Zoe ,'Heart Of Gold'
Buffistechnology 3: "Press Some Buttons, See What Happens."
Got a question about technology? Ask it here. Discussion of hardware, software, TiVos, multi-region DVDs, Windows, Macs, LINUX, hand-helds, iPods, anything tech related. Better than any helpdesk!
Mothra,
Get as much hard drive as you feel you can afford without breaking your budget.
Some alternatives: [link]
I take it your MacBook Pro has SATA?
Thanks, Daniel, and thanks for the links. So you're saying size matters and it's more important than speed? Apple does restrict what size drive can go in the MacBook Pro. I think the max is 320GB.
I do not have SATA. I have two external hard drives and each is connected directly to the computer by USB cable.
I find it hard to believe there would be a max drive capacity for the MacBook pro. Maybe a max physical size, but not a max HDD GB size. There may be some limitation I am not aware of.
Hmmm. See if you can find your model at everymac for us: [link]
Anyway, speed does help. 7800 rpm will feel faster, but not double fast. It all depends on the Gb/s rate.
Also a 7800 rpm drive would probably run hotter and use more power.
Remember, I'm working with an authorized Apple store so while it may be technically possible, Apple won't do it and I wouldn't know how.

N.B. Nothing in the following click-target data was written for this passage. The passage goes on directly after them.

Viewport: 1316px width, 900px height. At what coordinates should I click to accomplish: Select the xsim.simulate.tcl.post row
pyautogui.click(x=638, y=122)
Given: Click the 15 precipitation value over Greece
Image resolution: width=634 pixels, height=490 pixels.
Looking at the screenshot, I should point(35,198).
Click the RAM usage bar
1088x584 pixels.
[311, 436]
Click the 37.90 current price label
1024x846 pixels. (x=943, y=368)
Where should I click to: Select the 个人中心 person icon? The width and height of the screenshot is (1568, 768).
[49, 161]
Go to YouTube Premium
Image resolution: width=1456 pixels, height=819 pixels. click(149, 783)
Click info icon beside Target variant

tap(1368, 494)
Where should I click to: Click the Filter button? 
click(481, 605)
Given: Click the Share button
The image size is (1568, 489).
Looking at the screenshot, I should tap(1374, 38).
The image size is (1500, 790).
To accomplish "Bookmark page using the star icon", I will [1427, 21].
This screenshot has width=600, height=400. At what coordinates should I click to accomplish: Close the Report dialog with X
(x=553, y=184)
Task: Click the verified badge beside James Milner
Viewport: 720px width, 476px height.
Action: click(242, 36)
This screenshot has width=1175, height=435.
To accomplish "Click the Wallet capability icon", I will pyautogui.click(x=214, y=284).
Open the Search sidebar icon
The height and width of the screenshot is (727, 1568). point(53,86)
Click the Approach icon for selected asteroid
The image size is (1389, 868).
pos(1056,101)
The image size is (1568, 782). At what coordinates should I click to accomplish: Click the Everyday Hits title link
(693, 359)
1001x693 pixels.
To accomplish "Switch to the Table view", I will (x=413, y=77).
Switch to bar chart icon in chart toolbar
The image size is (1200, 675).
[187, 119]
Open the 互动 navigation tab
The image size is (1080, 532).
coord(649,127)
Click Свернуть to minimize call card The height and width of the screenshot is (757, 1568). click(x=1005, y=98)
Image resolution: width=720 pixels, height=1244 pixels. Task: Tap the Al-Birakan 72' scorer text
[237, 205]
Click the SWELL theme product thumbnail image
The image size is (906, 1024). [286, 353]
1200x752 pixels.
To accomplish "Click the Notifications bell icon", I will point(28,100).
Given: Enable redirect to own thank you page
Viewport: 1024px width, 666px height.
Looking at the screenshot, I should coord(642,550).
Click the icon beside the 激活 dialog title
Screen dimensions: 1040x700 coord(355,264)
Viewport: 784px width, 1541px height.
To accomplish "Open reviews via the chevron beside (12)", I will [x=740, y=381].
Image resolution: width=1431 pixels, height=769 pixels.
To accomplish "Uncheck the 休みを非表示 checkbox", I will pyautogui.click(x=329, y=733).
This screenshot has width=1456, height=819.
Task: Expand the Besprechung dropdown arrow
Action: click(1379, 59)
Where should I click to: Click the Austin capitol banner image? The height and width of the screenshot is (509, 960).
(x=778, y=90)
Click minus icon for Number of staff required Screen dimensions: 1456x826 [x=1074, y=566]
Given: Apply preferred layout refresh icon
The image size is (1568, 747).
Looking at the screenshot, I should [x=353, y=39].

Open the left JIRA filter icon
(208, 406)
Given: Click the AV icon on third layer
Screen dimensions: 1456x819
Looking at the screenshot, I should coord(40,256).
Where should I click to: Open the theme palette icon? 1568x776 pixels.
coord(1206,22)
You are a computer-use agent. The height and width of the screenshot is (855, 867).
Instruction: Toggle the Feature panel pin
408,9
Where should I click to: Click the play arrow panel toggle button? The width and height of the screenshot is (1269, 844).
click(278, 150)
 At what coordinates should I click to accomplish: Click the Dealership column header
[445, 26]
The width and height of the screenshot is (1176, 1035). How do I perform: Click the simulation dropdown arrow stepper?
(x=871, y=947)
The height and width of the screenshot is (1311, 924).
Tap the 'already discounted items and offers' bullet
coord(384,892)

Plus I still have a year on my warranty and don't want to blow that.
Here's my machine - Apple MacBook Pro "Core Duo" 2.16 17" Specs (MA092LL/A). It was the first one with the dual processor.
So, remembering that you're talking to someone who asks these questions because I have no technical knowledge and I know people here do, let's try this question. If I'm adding a 1G memory chip in the slot that's currently empty that's identical to the one already installed and Apple says they have 3 hard drives I can choose from, the 200GB that runs at 7200 rpm or a standard 250 or 320 GB, which one will give me the best speed and performance? When I say speed, we're talking fewer whirling beachballs, not blazing speed for games.
Generally (and speaking without Mac-specific knowledge), the faster a hard drive spins, the faster data access will be.
When I say speed, we're talking fewer whirling beachballs
This is almost always due to lack of RAM. Going from 1GB to 2GB should help that a lot.
I doubt you'd be able to notice the difference between the 7200 rpm drive and the larger 5400 rpm ones, unless your doing something that does a lot of disk accesses, like some sorts of software development or some kinds of video editing.
Although, shouldn't she check the RAM buffer each drive offers? That would aid with speed of accessing, no?
so...i did the update for my itouch and the damn thing erased every single thing on my ipod. WTH? i am not amused and have spent the past hour or so attempting to reupload everything. now i need to get my playlists back in order.
apple is really not endearing themselves to me.
yep. My iPhone is not getting anywhere near my computer for updating for at least a week.